Still, treatment has expanded

Recovery Works Northwest counselor Damian Thomas, left, talks with Joe Bazeghi, director of engagement for the organization, in the Portland, Ore. area. (Kristyna Wentz-Graff/OPB)

There are parts of the law that aren't being debated.

The influx of money towards recovery expanded the state's detox capacity, funded new staff such as drug and alcohol counselors, and increased culturally specific treatment programs. Still, a recent study from state health officials found Oregon was years away from being able to treat everyone who needed it.

Joe Bazeghi helps run Recovery Works Northwest, which opened a new 16-bed detox facility during the fall of 2023.

"It's Measure 110 funded," Bazeghi said, during a tour in December. "The purchase, the retrofit, the remodel as well as supplying of this facility was accomplished with support from Measure 110."

The common area at the detox center at Recovery Works Northwest, in the Portland, Ore. area. Recovery Works is a medication-assisted treatment program, focusing on opioid dependency, that opened a new detox facility last fall, funded by Measure 110. (Kristyna Wentz-Graff/OPB)

The facility opens to a high ceiling with a staircase that goes to a second floor. There's a dining room, game area and off to one side, a living room for recovery group meetings.

The detox center is evidence that Measure 110 is working, Bazeghi said.

"Measure 110 is providing treatment resources that otherwise would not exist," he said. "It's working as well as could ever possibly be expected of a brand new system that had to be built."

Most of the people here are really sick, withdrawing from fentanyl.

A woman named Aleah is one of them. NPR is just identifying her by her first name, because she was still a patient in the detox facility when we spoke with her.

Unable to have visitors, Aleah and her boyfriend press their hands together, separated by the screen of an open window, as Aleah stays at Recovery Works Northwest's detox center. (Kristyna Wentz-Graff/OPB)

"I feel a lot better than I did yesterday," Aleah said.

She'd been at the facility for five days. She said she drove 250 miles from Eastern Oregon to Recovery Works because it's where she was able to get a bed. Her boyfriend also wanted her to come here so they could both get sober, she said. While we were talking, her boyfriend, Trey Rubin, who'd just completed residential treatment, walked up and stood outside one of the windows.

"I wish I could come out," Aleah said, pressing her hand against the screen of an open window to meet his hand on the other side.

**SUPPLIED DATA:**
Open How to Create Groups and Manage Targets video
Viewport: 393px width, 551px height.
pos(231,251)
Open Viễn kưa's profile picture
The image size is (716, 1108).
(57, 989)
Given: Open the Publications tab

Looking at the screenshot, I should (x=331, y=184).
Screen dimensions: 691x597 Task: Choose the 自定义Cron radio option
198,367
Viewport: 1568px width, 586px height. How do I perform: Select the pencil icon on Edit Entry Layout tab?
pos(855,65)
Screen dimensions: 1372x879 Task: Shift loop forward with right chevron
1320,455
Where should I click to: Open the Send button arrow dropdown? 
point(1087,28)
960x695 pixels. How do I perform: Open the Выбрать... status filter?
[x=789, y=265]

**CHECK YOUR UNDERSTANDING:**
**a)** In the Measure 110 article, how many beds does the new detox facility opened by Recovery Works Northwest have?
**b)** According to Bazeghi's quote in the Measure 110 article, which tasks for the detox facility were accomplished with Measure 110 support? List all of them.
**c)** Pick up the Measure 110 article right after its final sentence and continue it.

**ANSWERS TO THE EXERCISE:**
**a)** 16 beds.

**b)** The purchase, the retrofit, the remodel, and the supplying of the facility.

**c)**
"At least we can talk through a window," she said. "You look so good."

Rubin recently moved into a sober house in Portland.

"I want to be successful and do things in my life and that's definitely the first step," Rubin said. "You can't really do anything if you're not clean, you know."

He said he's thinking about what he may do now that he's not using drugs.

"I love dirt bikes and writing," he said. "I don't know exactly what I want to do yet. But maybe want to go to school to be an X-ray technician or something like that."

Oregon has faced some criticism for how slow the expansion of treatment programs such as the one that helped Aleah and Rubin has been. But if anything, state lawmakers say they want to invest more in recovery programs, even if they're considering other changes.

Oregon's 2024 legislative session got underway this week, where lawmakers are expected to debate Measure 110's future.

A man who was just revived from a near-fatal overdose climbs into the back of an ambulance. (Kristyna Wentz-Graff/OPB)

By early March, lawmakers could decide exactly what that future will be. Oregon Senate Majority Leader Kate Lieber – who co-chaired the legislature's addiction committee – told Oregon Public Broadcasting that she's not advocating for Measure 110 to be repealed. But she and other top lawmakers have said they support recriminalizing drug possession so long as there are ways for the criminal justice system to direct people into the treatment programs Measure 110 has helped to expand.

"We knew that we didn't want to go backwards on what was happening with regard to the war on drugs, we can't go back to that – but people are dying of overdoses on the street," Lieber said.

"The state of the drug crisis in Oregon is unacceptable."